Despite advances in multimodal treatment, neuroblastoma (NB) is often fatal for children with high-risk disease and many survivors need to cope with long-term side effects from high-dose chemotherapy and radiation. To identify new therapeutic targets, we performed a siRNA screen of the druggable genome combined with a small molecule screen of 465 compounds targeting 39 different mechanisms of actions in four NB cell lines. We identified 58 genes as targets, including AURKB, in at least one cell line. In the drug screen, aurora kinase inhibitors (nine molecules) and in particular the AURKB-selective compound, barasertib, were the most discriminatory with regard to sensitivity for MYCN-amplified cell lines. In an expanded panel of NB cell lines, those with MYCN amplification and wild-type TP53 were the most sensitive to low nanomolar concentrations of barasertib. Inhibition of the AURKB kinase activity resulted in decreased phosphorylation of its known target histone H3, and upregulation of p53 pathway in MYCN-amplified NB cells with wild-type TP53. Both wild-type and p53-mutant MYCN-amplified cell lines arrested in G2/M phase upon AURKB inhibition. Additionally, barasertib induced endoreduplication and apoptosis.
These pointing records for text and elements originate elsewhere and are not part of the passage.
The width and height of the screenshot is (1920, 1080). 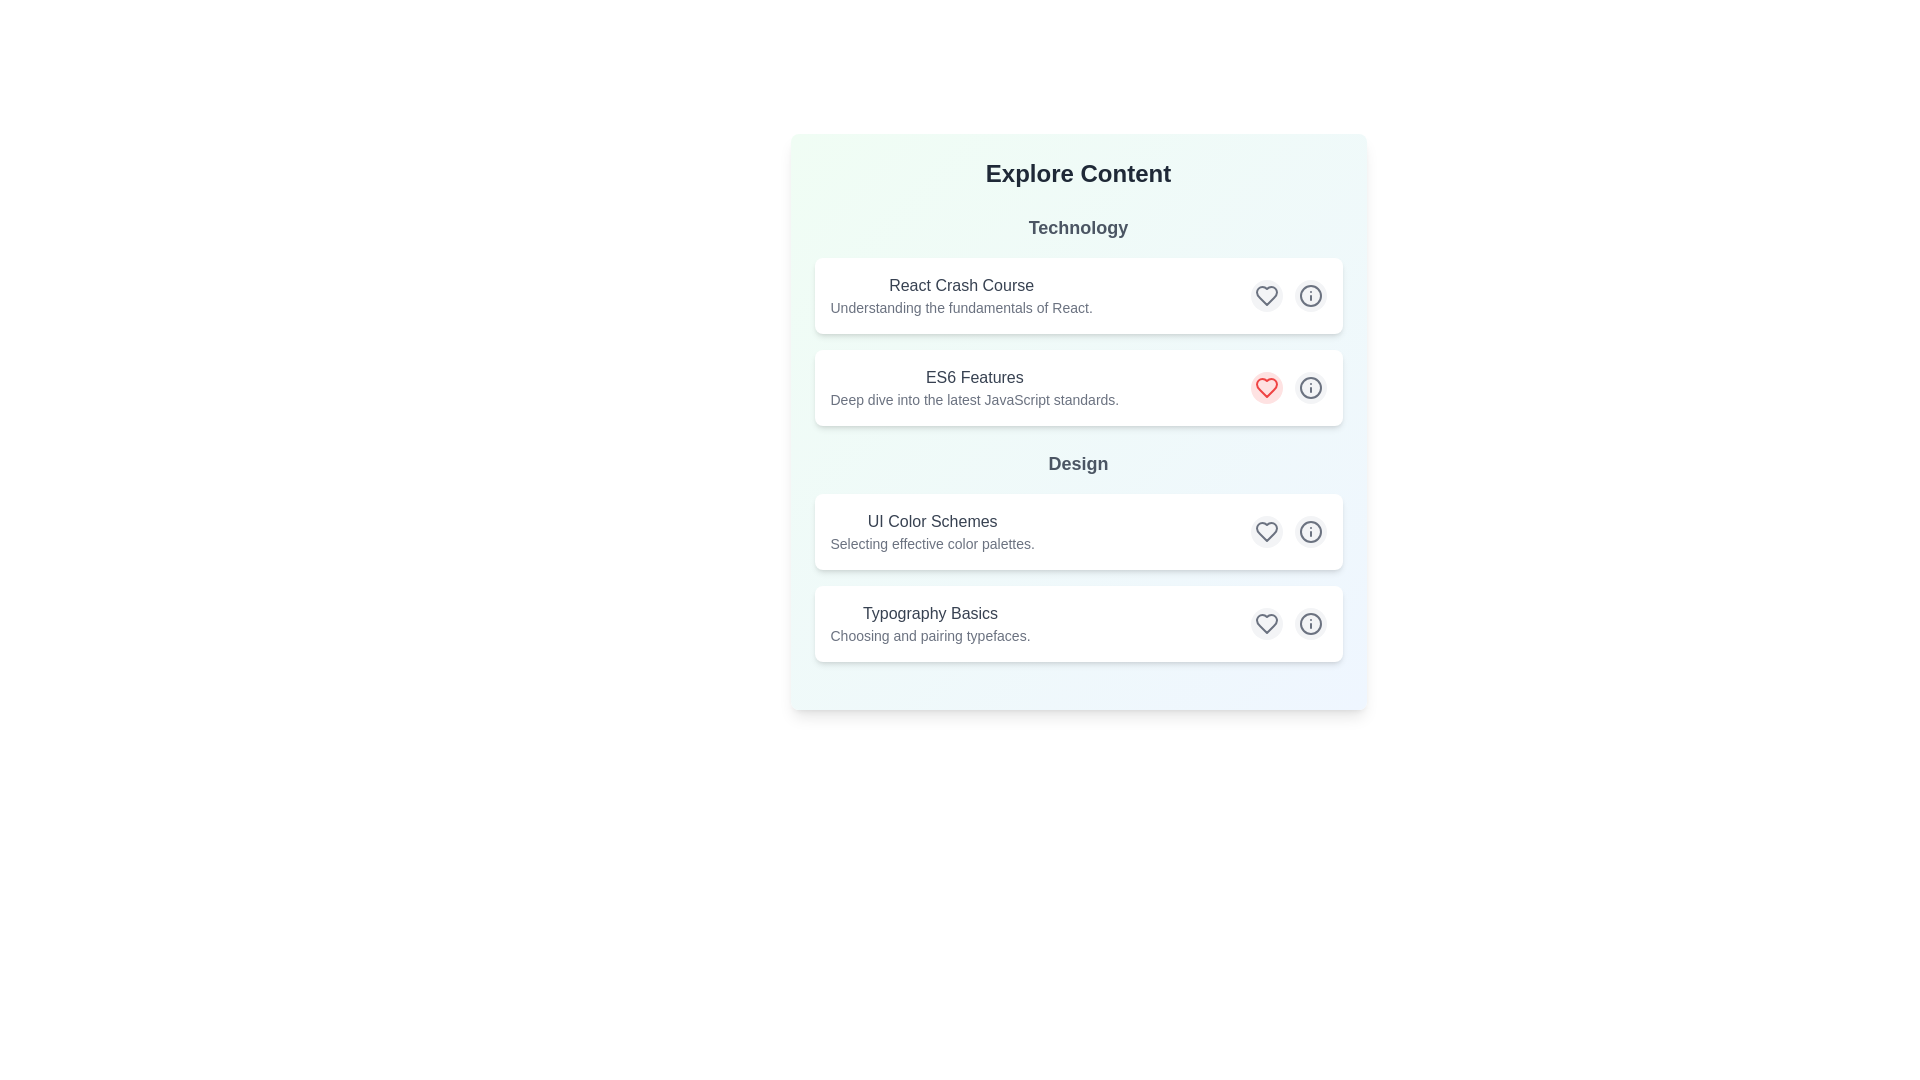 I want to click on info icon for React Crash Course, so click(x=1310, y=296).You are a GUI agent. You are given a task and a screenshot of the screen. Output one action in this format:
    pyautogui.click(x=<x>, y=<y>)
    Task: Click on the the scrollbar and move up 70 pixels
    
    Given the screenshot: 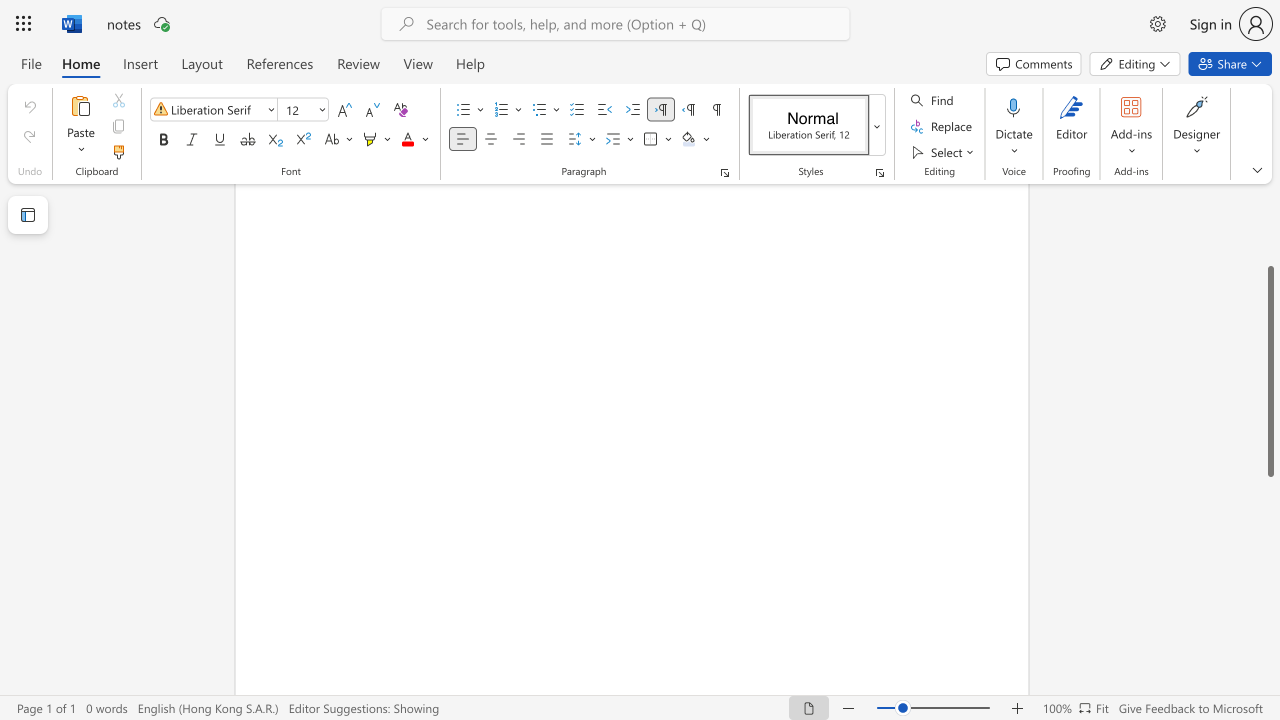 What is the action you would take?
    pyautogui.click(x=1269, y=371)
    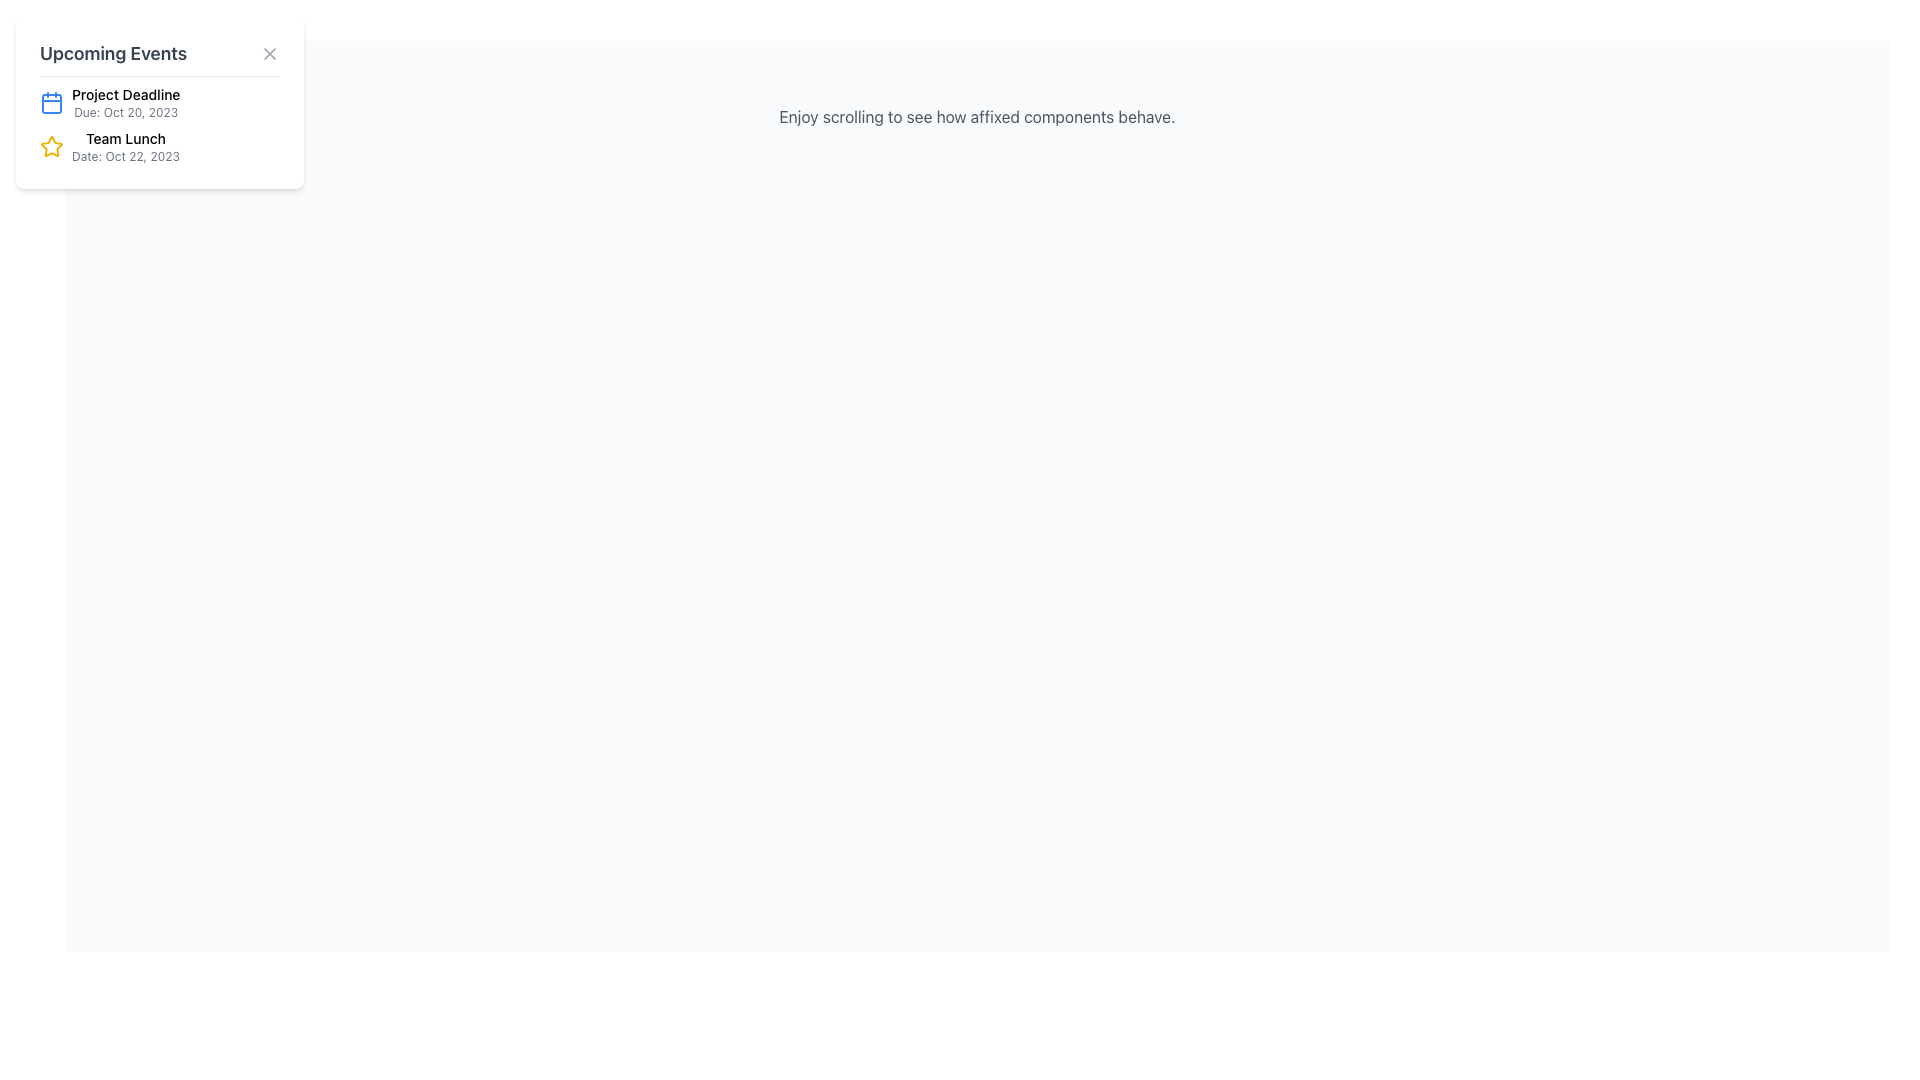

Treatment of MYCN-amplified/TP53 wild-type neuroblastoma xenografts resulted in profound growth inhibition and tumor regression. Therefore, aurora B kinase inhibition is highly effective in aggressive neuroblastoma and warrants further investigation in clinical trials. Citation Format: Dominik Bogen, Jun S. Wei, David O. Azorsa, Pinar Ormanoglu, Eugen Buehler, Rajarshi Guha, Jonathan M. Keller, Lesley A. Mathews Griner, Marc Ferrer, Young K. Song, Hongling Liao, Arnulfo Mendoza, Berkley E. Gryder, Sivasish Sindri, Jianbin He, Xinyu Wen, Xinyu Wen, Shile Zhang, John F. Shern, Marielle E. Yohe, Sabine Taschner-Mandl, Jason Shohet, Craig J. Thomas, Scott E. Martin, Peter F. Ambros, Javed Khan. Combined siRNA and small molecule screening identifies Aurora B kinase as an effective target in MYCN-driven neuroblastoma. [abstract]. In: Proceedings of the AACR Special Conference on Advances in Pediatric Cancer Research: From Mechanisms and Models to Treatment and Survivorship; 2015 Nov 9-12; Fort Lauderdale, FL. Philadelphia (PA): AACR; Cancer Res 2016;76(5 Suppl):Abstract nr B31.